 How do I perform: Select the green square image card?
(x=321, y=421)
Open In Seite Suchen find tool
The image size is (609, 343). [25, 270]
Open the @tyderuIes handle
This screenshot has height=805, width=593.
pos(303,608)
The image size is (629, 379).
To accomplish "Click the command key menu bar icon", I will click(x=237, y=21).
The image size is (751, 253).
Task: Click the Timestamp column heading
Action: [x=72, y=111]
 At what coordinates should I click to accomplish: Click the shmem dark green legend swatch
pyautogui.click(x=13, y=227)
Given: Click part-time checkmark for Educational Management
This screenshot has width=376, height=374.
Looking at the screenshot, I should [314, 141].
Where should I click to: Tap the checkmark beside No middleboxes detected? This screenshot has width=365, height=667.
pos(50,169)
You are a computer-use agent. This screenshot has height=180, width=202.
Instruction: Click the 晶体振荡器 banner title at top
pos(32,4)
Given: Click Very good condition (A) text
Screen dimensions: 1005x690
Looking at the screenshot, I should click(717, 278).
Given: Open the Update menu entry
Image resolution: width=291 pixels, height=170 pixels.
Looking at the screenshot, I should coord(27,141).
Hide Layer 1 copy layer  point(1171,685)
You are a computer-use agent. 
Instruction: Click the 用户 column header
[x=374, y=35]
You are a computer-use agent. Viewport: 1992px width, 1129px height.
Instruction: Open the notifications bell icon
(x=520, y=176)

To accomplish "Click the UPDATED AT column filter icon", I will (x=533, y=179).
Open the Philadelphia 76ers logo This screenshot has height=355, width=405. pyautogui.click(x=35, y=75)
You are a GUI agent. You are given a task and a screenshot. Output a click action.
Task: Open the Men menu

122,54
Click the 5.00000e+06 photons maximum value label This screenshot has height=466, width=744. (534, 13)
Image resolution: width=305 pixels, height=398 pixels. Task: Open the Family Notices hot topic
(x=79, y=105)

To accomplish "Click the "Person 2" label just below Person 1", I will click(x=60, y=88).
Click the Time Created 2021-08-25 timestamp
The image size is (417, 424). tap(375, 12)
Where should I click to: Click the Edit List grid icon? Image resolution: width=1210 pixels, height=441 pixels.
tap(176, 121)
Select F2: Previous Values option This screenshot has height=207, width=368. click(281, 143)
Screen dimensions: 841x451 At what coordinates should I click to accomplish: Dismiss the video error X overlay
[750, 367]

■ Try it: With the line holding "You are a computer-use agent. This" as the first and the line holding "Hide Layer 1" as the last, set down that range of the entries above exactly, and nothing else.

■ Exercise answer:
You are a computer-use agent. This screenshot has height=180, width=202.
Instruction: Click the 晶体振荡器 banner title at top
pos(32,4)
Given: Click Very good condition (A) text
Screen dimensions: 1005x690
Looking at the screenshot, I should click(717, 278).
Given: Open the Update menu entry
Image resolution: width=291 pixels, height=170 pixels.
Looking at the screenshot, I should coord(27,141).
Hide Layer 1 copy layer  point(1171,685)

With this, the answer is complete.